After singing along to The Beastie Boys' "You Gotta Fight For Your Right To Party," the shoulder-to-shoulder crowd moved toward the doors, waving to a network television crew and carrying a young woman on their shoulders.
Some went home; others waited outside for the bar to reopen and serve non-alcoholic drinks to those under 21. Those affected by the law were almost unanimously against it.
"My husband is 21, so I like to go to the bar with him," said 19-year-old Hope Green, of Laramie. "For a year, we've been coming to this bar together. All of a sudden, they say to me `He's responsible, but you're not any more.' You can't do that."
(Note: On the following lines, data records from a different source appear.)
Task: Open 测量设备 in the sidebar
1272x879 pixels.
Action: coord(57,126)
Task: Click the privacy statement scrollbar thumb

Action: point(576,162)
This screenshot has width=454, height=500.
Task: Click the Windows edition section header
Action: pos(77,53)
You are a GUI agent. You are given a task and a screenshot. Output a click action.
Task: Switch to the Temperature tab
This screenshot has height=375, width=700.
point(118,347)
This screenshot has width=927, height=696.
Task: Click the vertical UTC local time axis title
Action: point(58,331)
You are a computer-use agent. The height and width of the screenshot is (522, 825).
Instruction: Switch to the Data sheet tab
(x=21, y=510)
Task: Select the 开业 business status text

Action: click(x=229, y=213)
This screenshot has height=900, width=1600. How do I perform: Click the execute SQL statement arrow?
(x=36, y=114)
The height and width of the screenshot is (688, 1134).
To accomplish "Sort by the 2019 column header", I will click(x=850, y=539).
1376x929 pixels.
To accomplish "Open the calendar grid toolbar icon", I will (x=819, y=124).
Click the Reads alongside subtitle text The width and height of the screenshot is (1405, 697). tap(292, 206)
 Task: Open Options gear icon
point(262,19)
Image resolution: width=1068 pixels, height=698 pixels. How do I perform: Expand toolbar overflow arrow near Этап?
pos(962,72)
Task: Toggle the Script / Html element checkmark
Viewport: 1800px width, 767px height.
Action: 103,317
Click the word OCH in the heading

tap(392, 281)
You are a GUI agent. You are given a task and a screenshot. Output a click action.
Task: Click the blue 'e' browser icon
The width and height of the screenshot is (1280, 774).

Under the law passed by Congress in 1984, states had to raise the drinking age to 21 or lose a percentage of their federal highway funds. The law went into effect in 1986, and Wyoming sacrificed $11.8 million in two years.
Wyoming stood to lose another $8.2 million in federal funds if the drinking age increase was not in place by today. Wyoming officials said the state could have lost $41.3 million in highway funds during the next four years.
The reasoning behind the move made little difference to many of those out Thursday night, such as Dianna Estes, who celebrated her 19th birthday in Laramie with a few last drinks.
"I don't live with my parents," she said. "I make my own decisions. If I can do all of that, I can drink responsibly."